- Work instruction
For this exercise, restate the data below with no change at all.

(Stored data entries)
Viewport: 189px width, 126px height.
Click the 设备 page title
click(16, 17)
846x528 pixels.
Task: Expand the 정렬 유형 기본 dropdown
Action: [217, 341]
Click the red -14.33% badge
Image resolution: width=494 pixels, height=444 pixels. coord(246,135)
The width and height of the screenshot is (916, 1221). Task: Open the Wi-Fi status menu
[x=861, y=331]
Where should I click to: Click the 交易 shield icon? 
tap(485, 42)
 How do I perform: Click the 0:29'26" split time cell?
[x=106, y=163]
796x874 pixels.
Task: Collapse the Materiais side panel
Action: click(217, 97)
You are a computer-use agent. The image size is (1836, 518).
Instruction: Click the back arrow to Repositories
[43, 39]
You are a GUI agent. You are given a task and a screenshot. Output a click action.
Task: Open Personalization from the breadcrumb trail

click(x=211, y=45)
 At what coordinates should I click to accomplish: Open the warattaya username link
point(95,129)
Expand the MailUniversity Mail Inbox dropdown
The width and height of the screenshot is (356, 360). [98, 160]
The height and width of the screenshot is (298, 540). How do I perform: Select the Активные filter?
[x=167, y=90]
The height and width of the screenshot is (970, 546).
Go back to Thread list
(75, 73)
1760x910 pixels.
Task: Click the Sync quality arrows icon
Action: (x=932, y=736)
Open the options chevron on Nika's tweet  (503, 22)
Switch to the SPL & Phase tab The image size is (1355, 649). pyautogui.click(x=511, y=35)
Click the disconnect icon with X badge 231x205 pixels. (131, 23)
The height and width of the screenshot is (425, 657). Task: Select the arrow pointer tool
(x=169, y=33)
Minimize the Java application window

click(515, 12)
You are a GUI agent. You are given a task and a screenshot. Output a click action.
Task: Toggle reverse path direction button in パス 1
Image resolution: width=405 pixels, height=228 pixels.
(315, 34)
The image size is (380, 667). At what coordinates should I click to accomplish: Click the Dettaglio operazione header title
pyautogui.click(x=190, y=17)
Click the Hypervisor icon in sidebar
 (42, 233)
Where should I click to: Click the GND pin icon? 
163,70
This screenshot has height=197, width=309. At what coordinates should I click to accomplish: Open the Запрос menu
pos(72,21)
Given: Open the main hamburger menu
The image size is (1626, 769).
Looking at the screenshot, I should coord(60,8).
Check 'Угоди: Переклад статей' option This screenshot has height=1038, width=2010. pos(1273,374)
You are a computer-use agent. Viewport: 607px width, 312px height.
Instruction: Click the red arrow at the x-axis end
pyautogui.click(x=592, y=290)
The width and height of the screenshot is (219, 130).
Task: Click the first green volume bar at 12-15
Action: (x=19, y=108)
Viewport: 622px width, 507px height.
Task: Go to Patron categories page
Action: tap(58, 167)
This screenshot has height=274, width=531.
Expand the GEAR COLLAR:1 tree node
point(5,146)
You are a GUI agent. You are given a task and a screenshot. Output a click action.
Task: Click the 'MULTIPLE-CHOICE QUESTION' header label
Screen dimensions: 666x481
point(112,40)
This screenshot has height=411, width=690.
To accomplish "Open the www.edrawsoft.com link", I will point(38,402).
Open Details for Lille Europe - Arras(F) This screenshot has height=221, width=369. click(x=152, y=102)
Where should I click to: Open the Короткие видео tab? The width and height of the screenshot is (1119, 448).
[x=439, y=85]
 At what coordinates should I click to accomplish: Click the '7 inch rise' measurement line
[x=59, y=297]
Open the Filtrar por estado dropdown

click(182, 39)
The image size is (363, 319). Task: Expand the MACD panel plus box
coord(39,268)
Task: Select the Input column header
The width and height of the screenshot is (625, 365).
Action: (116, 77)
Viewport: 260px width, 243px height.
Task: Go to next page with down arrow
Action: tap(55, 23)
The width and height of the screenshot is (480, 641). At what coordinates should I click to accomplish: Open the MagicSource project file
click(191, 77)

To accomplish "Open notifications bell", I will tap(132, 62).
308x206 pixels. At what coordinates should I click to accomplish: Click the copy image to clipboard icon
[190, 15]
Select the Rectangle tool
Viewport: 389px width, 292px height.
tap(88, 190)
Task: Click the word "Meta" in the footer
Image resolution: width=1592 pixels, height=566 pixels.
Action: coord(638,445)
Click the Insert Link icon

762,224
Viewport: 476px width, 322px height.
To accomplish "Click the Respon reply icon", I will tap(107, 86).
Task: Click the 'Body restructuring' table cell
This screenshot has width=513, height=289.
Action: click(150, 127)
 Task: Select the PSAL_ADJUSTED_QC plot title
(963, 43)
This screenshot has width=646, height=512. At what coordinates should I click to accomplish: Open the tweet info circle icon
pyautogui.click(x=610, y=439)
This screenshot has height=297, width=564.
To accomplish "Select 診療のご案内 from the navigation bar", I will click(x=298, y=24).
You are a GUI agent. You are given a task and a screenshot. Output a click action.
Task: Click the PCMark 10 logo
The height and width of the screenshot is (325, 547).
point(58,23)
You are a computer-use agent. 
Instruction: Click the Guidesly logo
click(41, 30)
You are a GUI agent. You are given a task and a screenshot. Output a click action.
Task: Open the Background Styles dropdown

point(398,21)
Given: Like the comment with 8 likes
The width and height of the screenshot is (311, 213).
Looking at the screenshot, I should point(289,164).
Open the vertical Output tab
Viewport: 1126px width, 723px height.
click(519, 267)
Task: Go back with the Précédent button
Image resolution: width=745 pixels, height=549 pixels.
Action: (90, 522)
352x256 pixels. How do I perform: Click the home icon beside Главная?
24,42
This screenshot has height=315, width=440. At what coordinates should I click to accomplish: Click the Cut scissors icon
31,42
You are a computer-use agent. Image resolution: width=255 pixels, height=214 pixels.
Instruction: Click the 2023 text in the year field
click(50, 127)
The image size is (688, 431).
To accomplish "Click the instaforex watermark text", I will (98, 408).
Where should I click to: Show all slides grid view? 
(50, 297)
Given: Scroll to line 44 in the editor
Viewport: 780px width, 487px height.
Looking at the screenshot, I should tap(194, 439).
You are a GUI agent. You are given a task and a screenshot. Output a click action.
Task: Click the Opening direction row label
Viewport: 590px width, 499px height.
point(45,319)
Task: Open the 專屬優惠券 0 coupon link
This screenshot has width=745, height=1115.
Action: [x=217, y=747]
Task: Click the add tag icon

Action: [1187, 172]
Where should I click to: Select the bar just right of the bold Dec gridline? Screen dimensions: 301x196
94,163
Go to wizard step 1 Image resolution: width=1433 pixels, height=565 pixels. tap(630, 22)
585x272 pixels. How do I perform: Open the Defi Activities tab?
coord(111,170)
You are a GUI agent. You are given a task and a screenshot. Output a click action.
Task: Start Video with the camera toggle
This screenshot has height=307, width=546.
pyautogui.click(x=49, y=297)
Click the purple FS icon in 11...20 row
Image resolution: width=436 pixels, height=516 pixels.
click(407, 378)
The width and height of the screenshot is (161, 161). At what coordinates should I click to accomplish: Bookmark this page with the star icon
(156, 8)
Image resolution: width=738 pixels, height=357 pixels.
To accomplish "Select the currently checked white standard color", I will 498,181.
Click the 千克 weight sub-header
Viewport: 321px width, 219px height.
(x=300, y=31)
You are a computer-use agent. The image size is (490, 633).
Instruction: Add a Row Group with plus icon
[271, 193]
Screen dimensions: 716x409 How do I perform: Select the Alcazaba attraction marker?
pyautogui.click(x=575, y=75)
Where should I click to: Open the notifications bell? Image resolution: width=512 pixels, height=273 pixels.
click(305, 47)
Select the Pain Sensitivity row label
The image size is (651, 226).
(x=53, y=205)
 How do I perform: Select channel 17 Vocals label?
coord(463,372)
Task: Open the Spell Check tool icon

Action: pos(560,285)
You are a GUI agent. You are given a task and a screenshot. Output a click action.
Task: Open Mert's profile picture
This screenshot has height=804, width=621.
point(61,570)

- Solution to the problem
Viewport: 189px width, 126px height.
Click the 设备 page title
click(16, 17)
846x528 pixels.
Task: Expand the 정렬 유형 기본 dropdown
Action: [217, 341]
Click the red -14.33% badge
Image resolution: width=494 pixels, height=444 pixels. coord(246,135)
The width and height of the screenshot is (916, 1221). Task: Open the Wi-Fi status menu
[x=861, y=331]
Where should I click to: Click the 交易 shield icon? 
tap(485, 42)
 How do I perform: Click the 0:29'26" split time cell?
[x=106, y=163]
796x874 pixels.
Task: Collapse the Materiais side panel
Action: click(217, 97)
You are a computer-use agent. The image size is (1836, 518).
Instruction: Click the back arrow to Repositories
[43, 39]
You are a GUI agent. You are given a task and a screenshot. Output a click action.
Task: Open Personalization from the breadcrumb trail

click(x=211, y=45)
 At what coordinates should I click to accomplish: Open the warattaya username link
point(95,129)
Expand the MailUniversity Mail Inbox dropdown
The width and height of the screenshot is (356, 360). [98, 160]
The height and width of the screenshot is (298, 540). How do I perform: Select the Активные filter?
[x=167, y=90]
The height and width of the screenshot is (970, 546).
Go back to Thread list
(75, 73)
1760x910 pixels.
Task: Click the Sync quality arrows icon
Action: (x=932, y=736)
Open the options chevron on Nika's tweet  (503, 22)
Switch to the SPL & Phase tab The image size is (1355, 649). pyautogui.click(x=511, y=35)
Click the disconnect icon with X badge 231x205 pixels. (131, 23)
The height and width of the screenshot is (425, 657). Task: Select the arrow pointer tool
(x=169, y=33)
Minimize the Java application window

click(515, 12)
You are a GUI agent. You are given a task and a screenshot. Output a click action.
Task: Toggle reverse path direction button in パス 1
Image resolution: width=405 pixels, height=228 pixels.
(315, 34)
The image size is (380, 667). At what coordinates should I click to accomplish: Click the Dettaglio operazione header title
pyautogui.click(x=190, y=17)
Click the Hypervisor icon in sidebar
 (42, 233)
Where should I click to: Click the GND pin icon? 
163,70
This screenshot has height=197, width=309. At what coordinates should I click to accomplish: Open the Запрос menu
pos(72,21)
Given: Open the main hamburger menu
The image size is (1626, 769).
Looking at the screenshot, I should coord(60,8).
Check 'Угоди: Переклад статей' option This screenshot has height=1038, width=2010. pos(1273,374)
You are a computer-use agent. Viewport: 607px width, 312px height.
Instruction: Click the red arrow at the x-axis end
pyautogui.click(x=592, y=290)
The width and height of the screenshot is (219, 130).
Task: Click the first green volume bar at 12-15
Action: (x=19, y=108)
Viewport: 622px width, 507px height.
Task: Go to Patron categories page
Action: tap(58, 167)
This screenshot has height=274, width=531.
Expand the GEAR COLLAR:1 tree node
point(5,146)
You are a GUI agent. You are given a task and a screenshot. Output a click action.
Task: Click the 'MULTIPLE-CHOICE QUESTION' header label
Screen dimensions: 666x481
point(112,40)
This screenshot has height=411, width=690.
To accomplish "Open the www.edrawsoft.com link", I will point(38,402).
Open Details for Lille Europe - Arras(F) This screenshot has height=221, width=369. click(x=152, y=102)
Where should I click to: Open the Короткие видео tab? The width and height of the screenshot is (1119, 448).
[x=439, y=85]
 At what coordinates should I click to accomplish: Click the '7 inch rise' measurement line
[x=59, y=297]
Open the Filtrar por estado dropdown

click(182, 39)
The image size is (363, 319). Task: Expand the MACD panel plus box
coord(39,268)
Task: Select the Input column header
The width and height of the screenshot is (625, 365).
Action: (116, 77)
Viewport: 260px width, 243px height.
Task: Go to next page with down arrow
Action: tap(55, 23)
The width and height of the screenshot is (480, 641). At what coordinates should I click to accomplish: Open the MagicSource project file
click(191, 77)

To accomplish "Open notifications bell", I will tap(132, 62).
308x206 pixels. At what coordinates should I click to accomplish: Click the copy image to clipboard icon
[190, 15]
Select the Rectangle tool
Viewport: 389px width, 292px height.
tap(88, 190)
Task: Click the word "Meta" in the footer
Image resolution: width=1592 pixels, height=566 pixels.
Action: coord(638,445)
Click the Insert Link icon

762,224
Viewport: 476px width, 322px height.
To accomplish "Click the Respon reply icon", I will tap(107, 86).
Task: Click the 'Body restructuring' table cell
This screenshot has width=513, height=289.
Action: click(150, 127)
 Task: Select the PSAL_ADJUSTED_QC plot title
(963, 43)
This screenshot has width=646, height=512. At what coordinates should I click to accomplish: Open the tweet info circle icon
pyautogui.click(x=610, y=439)
This screenshot has height=297, width=564.
To accomplish "Select 診療のご案内 from the navigation bar", I will click(x=298, y=24).
You are a GUI agent. You are given a task and a screenshot. Output a click action.
Task: Click the PCMark 10 logo
The height and width of the screenshot is (325, 547).
point(58,23)
You are a computer-use agent. 
Instruction: Click the Guidesly logo
click(41, 30)
You are a GUI agent. You are given a task and a screenshot. Output a click action.
Task: Open the Background Styles dropdown

point(398,21)
Given: Like the comment with 8 likes
The width and height of the screenshot is (311, 213).
Looking at the screenshot, I should point(289,164).
Open the vertical Output tab
Viewport: 1126px width, 723px height.
click(519, 267)
Task: Go back with the Précédent button
Image resolution: width=745 pixels, height=549 pixels.
Action: (90, 522)
352x256 pixels. How do I perform: Click the home icon beside Главная?
24,42
This screenshot has height=315, width=440. At what coordinates should I click to accomplish: Click the Cut scissors icon
31,42
You are a computer-use agent. Image resolution: width=255 pixels, height=214 pixels.
Instruction: Click the 2023 text in the year field
click(50, 127)
The image size is (688, 431).
To accomplish "Click the instaforex watermark text", I will (98, 408).
Where should I click to: Show all slides grid view? 
(50, 297)
Given: Scroll to line 44 in the editor
Viewport: 780px width, 487px height.
Looking at the screenshot, I should tap(194, 439).
You are a GUI agent. You are given a task and a screenshot. Output a click action.
Task: Click the Opening direction row label
Viewport: 590px width, 499px height.
point(45,319)
Task: Open the 專屬優惠券 0 coupon link
This screenshot has width=745, height=1115.
Action: [x=217, y=747]
Task: Click the add tag icon

Action: [1187, 172]
Where should I click to: Select the bar just right of the bold Dec gridline? Screen dimensions: 301x196
94,163
Go to wizard step 1 Image resolution: width=1433 pixels, height=565 pixels. tap(630, 22)
585x272 pixels. How do I perform: Open the Defi Activities tab?
coord(111,170)
You are a GUI agent. You are given a task and a screenshot. Output a click action.
Task: Start Video with the camera toggle
This screenshot has height=307, width=546.
pyautogui.click(x=49, y=297)
Click the purple FS icon in 11...20 row
Image resolution: width=436 pixels, height=516 pixels.
click(407, 378)
The width and height of the screenshot is (161, 161). At what coordinates should I click to accomplish: Bookmark this page with the star icon
(156, 8)
Image resolution: width=738 pixels, height=357 pixels.
To accomplish "Select the currently checked white standard color", I will 498,181.
Click the 千克 weight sub-header
Viewport: 321px width, 219px height.
(x=300, y=31)
You are a computer-use agent. The image size is (490, 633).
Instruction: Add a Row Group with plus icon
[271, 193]
Screen dimensions: 716x409 How do I perform: Select the Alcazaba attraction marker?
pyautogui.click(x=575, y=75)
Where should I click to: Open the notifications bell? Image resolution: width=512 pixels, height=273 pixels.
click(305, 47)
Select the Pain Sensitivity row label
The image size is (651, 226).
(x=53, y=205)
 How do I perform: Select channel 17 Vocals label?
coord(463,372)
Task: Open the Spell Check tool icon

Action: pos(560,285)
You are a GUI agent. You are given a task and a screenshot. Output a click action.
Task: Open Mert's profile picture
This screenshot has height=804, width=621.
point(61,570)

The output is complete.